Um autor: Luís Carlos Patraquim. Dois livros: “O Senhor Freud nunca veio a África” (crónica) e “Música extensa” (poesia). Havia melhor presente para os seus 40 anos de produção literária? O jornalista, cronista, guionista, poeta e dramaturgo moçambicano regressa para brindar com os seus confrades as quatro décadas que carimbam uma estrada que, enfim, marcou gerações e forjou histórias.
O lançamento dos dois livros foi testemunhado, maioritariamente, por amigos e familiares, mesmo a denunciar os longos anos que o artista vive em Portugal, desde 1986 para ser preciso, ainda que sempre colaborasse com a imprensa e arte moçambicanas. O seu último (belo) exercício foi o guião do filme “Comboio de Sal e Açúcar”. O realizador Licínio Azevedo ali estava, e outros bons amigos desde a Gazeta de Artes e Letras da revista Tempo. Caso é de Calane da Silva, quem assumiu a posição de apresentador das obras. Melhor pessoa existiria?
O Instituto Camões devia apresentar-se como quem espera um galáctico, mas a obra de Patraquim já o-é. Logo se dispensa tal figuração, os amigos são de pompa considerável. Eles entendem a narrativa que pulula nas duas obras. Aos outros, o tempo se encarrega de ensinar, ou Lucílio Manjate, Mbate Pedro e mais algum punhado de (bons) jovens a eles vão os informar. Os outros (outros mesmo), lá pelas traseiras vazias da sala do Camões, não lhes parecia interessar qualquer coisa como literatura.
Só para se ter a ideia da magnitude do autor, Ungulani Ba Ka Khossa – um dos melhores 100 escritores africanos do séc. XX – ainda estava na iniciação poética quando conheceu Patraquim e fê-lo através de “Monção”, seu livro de estréia. Talvez devia, o secretário-geral da Associação dos Escritores Moçambicanos (AEMO), tomar outro discurso, mas preferiu lembrar que aquela obra teve na altura cerca de cinco mil exemplares, num universo de leitores quase inexistentes. Hoje, que o nível de analfabetismo reduziu, os livros de poesia não passam 500 exemplares. Triste não é?

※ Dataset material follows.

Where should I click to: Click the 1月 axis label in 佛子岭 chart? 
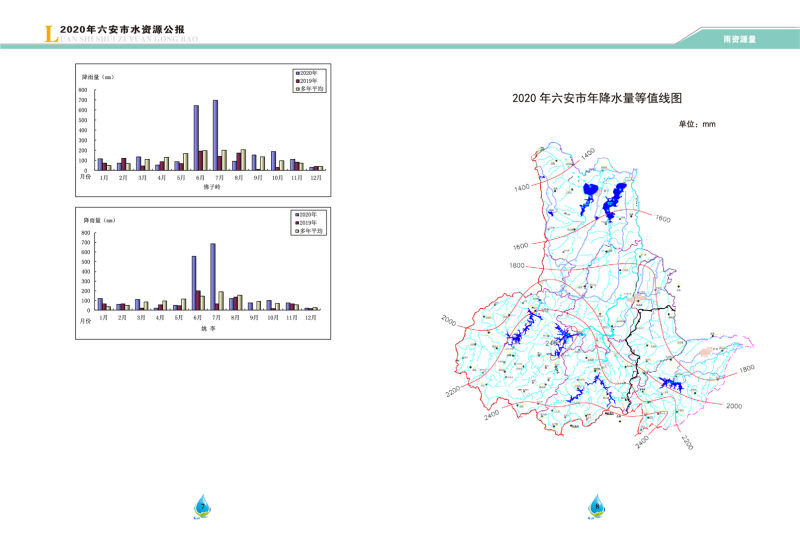pos(104,177)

O humor do grupo Nomo chegou na hora certa, fazendo a ponte entre o curto discurso de Ba Ka Khossa e Calane da Silva. O eterno amigo de Patraquim, para ele apenas Patraca, apresentou as duas obras, mas, ao mesmo tempo, apresentou a vida e o seu repertório. No seu discurso, foi comum ouvir nomes como “A Inadiável Viagem” (1985); “Vinte e tal novas formulações e uma elegia carnívora” (1992); “Mariscando Luas” (1992); “Lidemburgo Blues” (1997) e “O Osso Côncavo” (2005).
Mesmo reconhecendo a poesia como a primeira arma que Patraquim usou para se afirmar, Calane preferiu começar pela prosa, neste caso, o livro de crónicas.

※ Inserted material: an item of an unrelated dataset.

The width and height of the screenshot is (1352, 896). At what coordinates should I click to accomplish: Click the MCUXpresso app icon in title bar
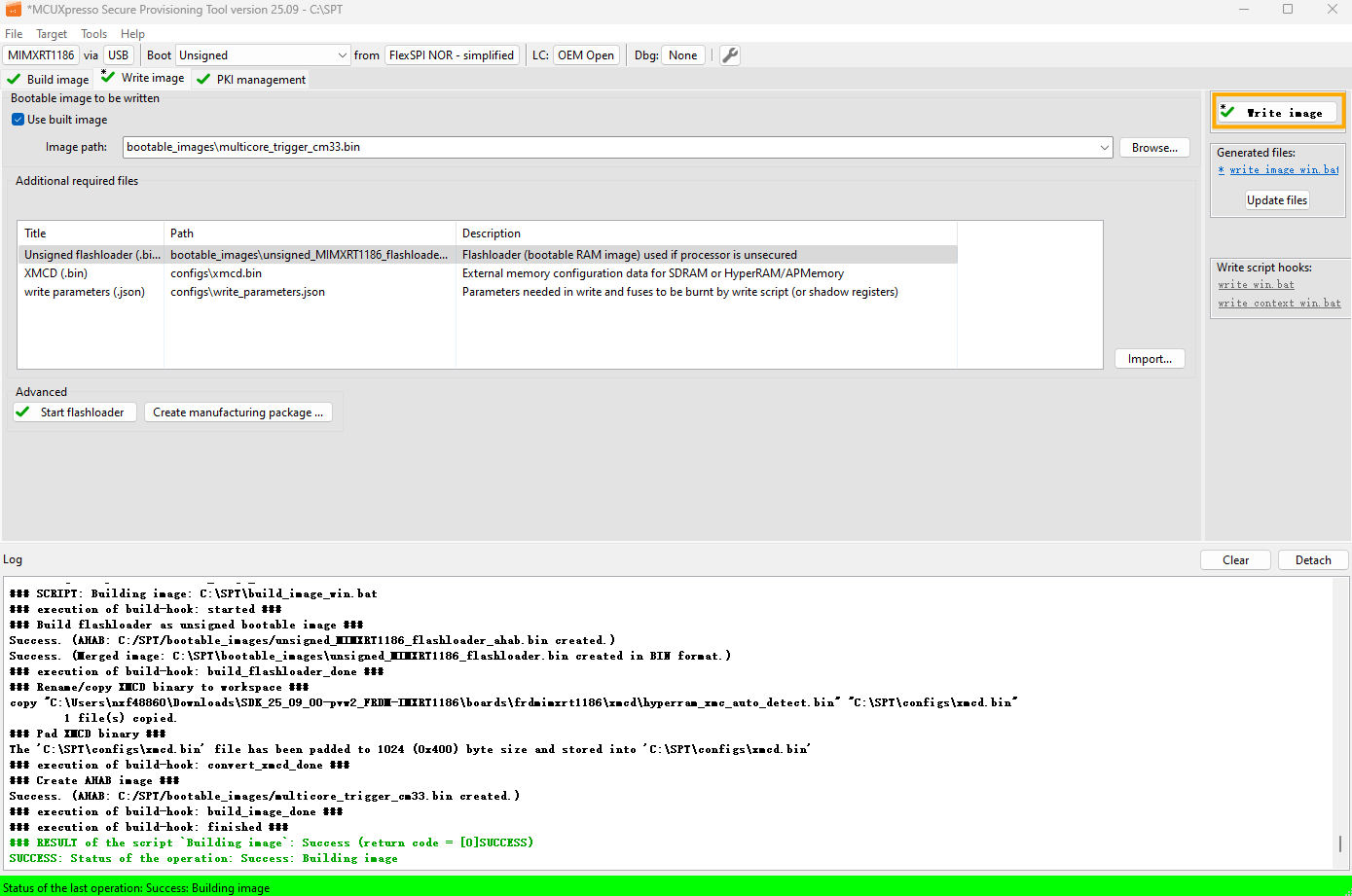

São crónicas em que Patraquim sempre faz incursão a Moçambique, como que a recordar a pátria que lhe viu nascer. Nestes textos, segundo Calane, o autor traz grandes nomes da cultura moçambicana e da diáspora, personalidades que conheceu fisicamente, por isso a sua escrita foi mais precisa. O olhar de Calane da Silva conclui que se trata de uma crónica literária num estilo latino que oscila entre a poesia e o conto. “Enquanto poesia, a crónica explora a temática do ‘eu’, sendo o assunto e o narrador ao mesmo tempo, tal como todo o acto poético”, explica o apresentador. “O estilo discursivo das crónicas de Patraquim nesta obra oscila entre uma linguagem lírica, de prosa poética e algumas crónicas quase que nos transportam para um universo de conto realista”, secundou.
Para Calane da Silva, o título deste livro encontra-se no sentido irónico e humorístico, mas cheio de ilações do ponto de vista cultural e até psicanalítico. O título do livro é emprestado de um texto que o autor dedica ao Freud pelos seus 150 anos de nascimento.
“Ao dar este título, Luís Carlos Patraquim quer, igualmente, chamar-lhes atenção para o lado psíquico das suas crónicas das memórias guardadas, algumas no nosso subconsciente”, sentenciou.
De seguida, sem qualquer pausa, Calane visitou Patraquim poeta em “Música extensa”. Chama a sua obra de oficina extensa, de labor e música extensa, em que também exalta memórias, marcando amizades e exibindo a sua retórica fascinante.
Ao escritor, que se assumiu como Luís Carlos “Gago”, fez o que os outros escritores naquela cadeira fazem: agradecer. E logo (não logo exactamente) foram os autógrafos, mas não antes de ler um texto seu e de receber os merecidos aplausos.